**TASK ITEM**
Pick out each line in these entries that contains the string "chevron".

**RECORDS SUPPLIED**
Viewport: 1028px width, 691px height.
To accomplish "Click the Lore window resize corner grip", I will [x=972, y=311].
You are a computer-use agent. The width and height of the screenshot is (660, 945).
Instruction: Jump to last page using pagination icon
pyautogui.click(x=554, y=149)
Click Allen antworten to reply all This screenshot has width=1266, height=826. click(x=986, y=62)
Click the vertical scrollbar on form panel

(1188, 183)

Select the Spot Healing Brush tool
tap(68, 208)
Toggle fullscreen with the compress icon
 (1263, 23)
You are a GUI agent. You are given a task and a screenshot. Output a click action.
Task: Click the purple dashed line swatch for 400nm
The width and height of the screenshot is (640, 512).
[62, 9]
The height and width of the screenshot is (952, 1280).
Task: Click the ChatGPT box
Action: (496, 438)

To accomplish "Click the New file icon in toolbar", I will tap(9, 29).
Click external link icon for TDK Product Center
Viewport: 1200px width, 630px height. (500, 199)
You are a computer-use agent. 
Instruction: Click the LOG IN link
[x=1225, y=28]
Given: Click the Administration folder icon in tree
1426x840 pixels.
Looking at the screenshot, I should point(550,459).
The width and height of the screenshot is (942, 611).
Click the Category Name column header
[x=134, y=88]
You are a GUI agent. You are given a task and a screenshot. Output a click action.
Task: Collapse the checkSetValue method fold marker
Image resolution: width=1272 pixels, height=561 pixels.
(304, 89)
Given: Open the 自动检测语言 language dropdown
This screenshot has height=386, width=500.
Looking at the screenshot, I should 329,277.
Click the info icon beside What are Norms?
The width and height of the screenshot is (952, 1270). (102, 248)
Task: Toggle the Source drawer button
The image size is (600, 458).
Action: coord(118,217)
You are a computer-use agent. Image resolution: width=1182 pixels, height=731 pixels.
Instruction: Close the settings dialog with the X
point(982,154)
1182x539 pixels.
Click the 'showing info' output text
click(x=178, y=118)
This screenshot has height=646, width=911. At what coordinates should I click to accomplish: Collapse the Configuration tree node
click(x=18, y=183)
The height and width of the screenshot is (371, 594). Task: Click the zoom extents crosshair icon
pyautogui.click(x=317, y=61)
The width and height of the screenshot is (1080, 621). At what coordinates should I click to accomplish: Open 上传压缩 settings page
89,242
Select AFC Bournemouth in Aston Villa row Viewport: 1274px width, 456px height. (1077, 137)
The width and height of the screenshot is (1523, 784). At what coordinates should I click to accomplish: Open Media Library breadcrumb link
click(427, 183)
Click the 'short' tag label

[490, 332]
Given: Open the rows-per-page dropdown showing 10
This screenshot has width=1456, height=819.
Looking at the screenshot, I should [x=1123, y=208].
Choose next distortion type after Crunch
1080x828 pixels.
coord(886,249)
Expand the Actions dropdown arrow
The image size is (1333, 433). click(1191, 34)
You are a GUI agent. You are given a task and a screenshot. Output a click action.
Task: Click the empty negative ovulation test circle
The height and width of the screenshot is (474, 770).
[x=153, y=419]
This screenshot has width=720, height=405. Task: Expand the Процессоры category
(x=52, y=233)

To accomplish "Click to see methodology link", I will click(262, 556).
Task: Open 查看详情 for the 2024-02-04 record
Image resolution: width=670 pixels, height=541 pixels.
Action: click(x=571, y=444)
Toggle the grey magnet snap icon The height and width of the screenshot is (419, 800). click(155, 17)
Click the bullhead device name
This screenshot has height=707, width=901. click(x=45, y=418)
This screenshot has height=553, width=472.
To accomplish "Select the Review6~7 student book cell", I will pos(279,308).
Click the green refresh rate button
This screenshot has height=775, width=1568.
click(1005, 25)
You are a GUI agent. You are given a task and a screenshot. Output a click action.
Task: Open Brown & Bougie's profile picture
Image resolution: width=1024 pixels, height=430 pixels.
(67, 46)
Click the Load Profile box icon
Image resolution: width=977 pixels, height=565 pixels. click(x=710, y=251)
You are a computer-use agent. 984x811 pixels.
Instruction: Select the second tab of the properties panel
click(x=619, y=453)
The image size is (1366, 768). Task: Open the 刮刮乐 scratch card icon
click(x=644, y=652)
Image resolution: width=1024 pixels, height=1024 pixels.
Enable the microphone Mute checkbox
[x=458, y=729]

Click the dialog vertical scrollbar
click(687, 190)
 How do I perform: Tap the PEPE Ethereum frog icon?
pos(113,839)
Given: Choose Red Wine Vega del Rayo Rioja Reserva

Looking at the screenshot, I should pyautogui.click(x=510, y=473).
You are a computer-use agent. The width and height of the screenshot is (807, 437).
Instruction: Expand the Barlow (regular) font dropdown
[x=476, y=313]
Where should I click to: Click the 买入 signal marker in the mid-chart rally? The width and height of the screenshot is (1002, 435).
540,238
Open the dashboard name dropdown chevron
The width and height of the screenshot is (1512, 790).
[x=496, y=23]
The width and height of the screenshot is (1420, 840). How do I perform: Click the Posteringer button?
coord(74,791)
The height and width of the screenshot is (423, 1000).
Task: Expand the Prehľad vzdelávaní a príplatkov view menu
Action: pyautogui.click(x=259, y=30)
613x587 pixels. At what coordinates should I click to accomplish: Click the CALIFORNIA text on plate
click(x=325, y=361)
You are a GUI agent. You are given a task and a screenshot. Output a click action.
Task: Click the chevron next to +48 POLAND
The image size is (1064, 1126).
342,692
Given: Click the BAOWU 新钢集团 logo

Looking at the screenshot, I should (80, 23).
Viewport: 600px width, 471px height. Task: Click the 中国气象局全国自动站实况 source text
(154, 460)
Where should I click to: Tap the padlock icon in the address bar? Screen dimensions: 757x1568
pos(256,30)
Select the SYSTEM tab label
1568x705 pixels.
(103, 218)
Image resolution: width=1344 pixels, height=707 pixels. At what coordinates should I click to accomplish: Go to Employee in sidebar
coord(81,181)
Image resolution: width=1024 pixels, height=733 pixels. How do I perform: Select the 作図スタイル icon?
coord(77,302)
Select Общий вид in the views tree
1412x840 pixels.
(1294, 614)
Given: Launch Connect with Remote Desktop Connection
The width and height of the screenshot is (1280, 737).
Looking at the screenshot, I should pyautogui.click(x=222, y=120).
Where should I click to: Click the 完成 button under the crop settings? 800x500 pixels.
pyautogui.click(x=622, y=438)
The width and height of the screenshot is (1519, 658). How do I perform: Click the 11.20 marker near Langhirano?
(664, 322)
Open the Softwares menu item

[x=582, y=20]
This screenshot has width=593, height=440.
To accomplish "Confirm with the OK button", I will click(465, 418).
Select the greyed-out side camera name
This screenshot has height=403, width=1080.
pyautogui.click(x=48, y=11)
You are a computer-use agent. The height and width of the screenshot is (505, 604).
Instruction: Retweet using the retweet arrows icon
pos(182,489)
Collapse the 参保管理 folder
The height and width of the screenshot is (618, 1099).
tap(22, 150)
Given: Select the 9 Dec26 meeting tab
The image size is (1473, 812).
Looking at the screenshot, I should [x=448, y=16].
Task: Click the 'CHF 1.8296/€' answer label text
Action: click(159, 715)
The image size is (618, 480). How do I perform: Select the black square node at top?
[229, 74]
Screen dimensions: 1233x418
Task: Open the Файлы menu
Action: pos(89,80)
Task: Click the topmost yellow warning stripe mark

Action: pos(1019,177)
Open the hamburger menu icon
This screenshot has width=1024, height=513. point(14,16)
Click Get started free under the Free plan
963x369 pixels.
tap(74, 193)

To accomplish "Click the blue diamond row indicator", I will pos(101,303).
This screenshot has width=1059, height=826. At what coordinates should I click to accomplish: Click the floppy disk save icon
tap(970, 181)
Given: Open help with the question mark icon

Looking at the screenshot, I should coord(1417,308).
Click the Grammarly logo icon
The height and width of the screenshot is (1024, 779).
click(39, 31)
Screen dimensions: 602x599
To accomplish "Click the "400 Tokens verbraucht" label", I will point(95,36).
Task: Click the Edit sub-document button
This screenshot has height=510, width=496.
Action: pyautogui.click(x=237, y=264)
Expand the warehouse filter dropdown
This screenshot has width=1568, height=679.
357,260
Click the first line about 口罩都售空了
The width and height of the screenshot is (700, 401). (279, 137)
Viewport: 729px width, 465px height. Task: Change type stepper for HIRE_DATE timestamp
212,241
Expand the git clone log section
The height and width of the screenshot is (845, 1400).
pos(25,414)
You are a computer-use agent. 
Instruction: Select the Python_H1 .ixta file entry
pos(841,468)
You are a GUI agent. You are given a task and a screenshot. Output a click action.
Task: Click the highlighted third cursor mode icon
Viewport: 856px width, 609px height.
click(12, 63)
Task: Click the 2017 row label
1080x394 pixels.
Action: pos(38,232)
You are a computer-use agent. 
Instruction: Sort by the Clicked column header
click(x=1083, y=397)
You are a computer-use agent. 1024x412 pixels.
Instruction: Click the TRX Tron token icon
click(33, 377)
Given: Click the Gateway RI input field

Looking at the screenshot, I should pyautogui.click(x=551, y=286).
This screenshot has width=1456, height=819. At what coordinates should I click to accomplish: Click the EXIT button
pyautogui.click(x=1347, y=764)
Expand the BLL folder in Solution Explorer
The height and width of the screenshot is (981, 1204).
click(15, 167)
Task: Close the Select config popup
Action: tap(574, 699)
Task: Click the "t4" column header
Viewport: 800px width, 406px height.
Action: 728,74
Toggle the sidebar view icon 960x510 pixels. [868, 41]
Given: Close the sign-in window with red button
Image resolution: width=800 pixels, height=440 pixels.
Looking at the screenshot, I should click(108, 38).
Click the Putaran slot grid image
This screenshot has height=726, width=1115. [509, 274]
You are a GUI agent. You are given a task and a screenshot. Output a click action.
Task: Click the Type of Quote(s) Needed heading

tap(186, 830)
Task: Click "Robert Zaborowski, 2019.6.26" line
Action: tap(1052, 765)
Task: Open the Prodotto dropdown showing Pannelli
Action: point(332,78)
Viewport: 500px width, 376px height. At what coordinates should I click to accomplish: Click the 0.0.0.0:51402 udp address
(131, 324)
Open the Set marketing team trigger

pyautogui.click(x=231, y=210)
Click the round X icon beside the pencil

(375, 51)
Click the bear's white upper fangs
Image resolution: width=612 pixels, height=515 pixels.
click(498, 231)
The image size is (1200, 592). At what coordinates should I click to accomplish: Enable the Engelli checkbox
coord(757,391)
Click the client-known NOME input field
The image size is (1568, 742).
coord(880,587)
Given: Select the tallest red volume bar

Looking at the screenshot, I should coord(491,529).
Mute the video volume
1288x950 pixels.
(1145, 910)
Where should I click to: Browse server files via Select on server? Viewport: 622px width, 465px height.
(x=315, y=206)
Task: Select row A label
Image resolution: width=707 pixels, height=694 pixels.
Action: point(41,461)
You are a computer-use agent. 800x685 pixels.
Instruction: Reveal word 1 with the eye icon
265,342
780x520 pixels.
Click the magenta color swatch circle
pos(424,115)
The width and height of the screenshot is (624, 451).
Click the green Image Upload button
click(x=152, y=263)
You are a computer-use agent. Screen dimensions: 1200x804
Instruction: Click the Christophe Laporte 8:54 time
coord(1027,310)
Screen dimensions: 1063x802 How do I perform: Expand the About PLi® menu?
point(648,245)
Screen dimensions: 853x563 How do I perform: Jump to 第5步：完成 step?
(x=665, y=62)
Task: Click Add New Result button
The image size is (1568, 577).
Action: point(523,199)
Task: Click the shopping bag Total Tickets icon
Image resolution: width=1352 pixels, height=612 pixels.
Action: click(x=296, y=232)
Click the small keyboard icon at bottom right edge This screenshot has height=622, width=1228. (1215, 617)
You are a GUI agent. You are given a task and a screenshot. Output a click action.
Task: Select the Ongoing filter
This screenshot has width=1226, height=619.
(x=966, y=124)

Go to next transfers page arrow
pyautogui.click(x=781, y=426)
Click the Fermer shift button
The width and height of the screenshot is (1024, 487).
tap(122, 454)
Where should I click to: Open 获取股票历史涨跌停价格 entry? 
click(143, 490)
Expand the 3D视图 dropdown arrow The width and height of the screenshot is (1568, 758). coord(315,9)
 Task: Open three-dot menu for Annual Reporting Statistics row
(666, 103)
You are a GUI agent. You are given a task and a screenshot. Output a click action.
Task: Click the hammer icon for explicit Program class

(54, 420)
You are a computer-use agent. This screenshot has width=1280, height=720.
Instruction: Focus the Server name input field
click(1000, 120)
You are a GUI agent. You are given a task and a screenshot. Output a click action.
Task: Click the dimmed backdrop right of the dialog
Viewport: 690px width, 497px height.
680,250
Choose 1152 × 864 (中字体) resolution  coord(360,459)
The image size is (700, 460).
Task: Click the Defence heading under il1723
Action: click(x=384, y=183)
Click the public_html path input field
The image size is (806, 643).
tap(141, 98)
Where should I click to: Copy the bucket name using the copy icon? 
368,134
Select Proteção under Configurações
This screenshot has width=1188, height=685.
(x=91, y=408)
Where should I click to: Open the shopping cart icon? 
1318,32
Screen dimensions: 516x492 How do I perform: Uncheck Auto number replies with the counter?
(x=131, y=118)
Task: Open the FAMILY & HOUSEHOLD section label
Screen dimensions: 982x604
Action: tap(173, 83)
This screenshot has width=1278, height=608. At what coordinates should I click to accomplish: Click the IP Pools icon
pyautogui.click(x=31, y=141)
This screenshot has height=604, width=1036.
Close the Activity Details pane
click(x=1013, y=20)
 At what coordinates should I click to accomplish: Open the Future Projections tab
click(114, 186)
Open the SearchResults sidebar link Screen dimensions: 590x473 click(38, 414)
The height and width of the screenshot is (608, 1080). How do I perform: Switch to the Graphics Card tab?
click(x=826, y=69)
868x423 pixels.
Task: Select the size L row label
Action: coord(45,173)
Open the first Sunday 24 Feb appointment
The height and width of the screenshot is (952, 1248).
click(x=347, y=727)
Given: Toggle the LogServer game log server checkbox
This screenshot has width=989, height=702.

**REPLY TO THE TASK**
Open the dashboard name dropdown chevron
Task: Click the chevron next to +48 POLAND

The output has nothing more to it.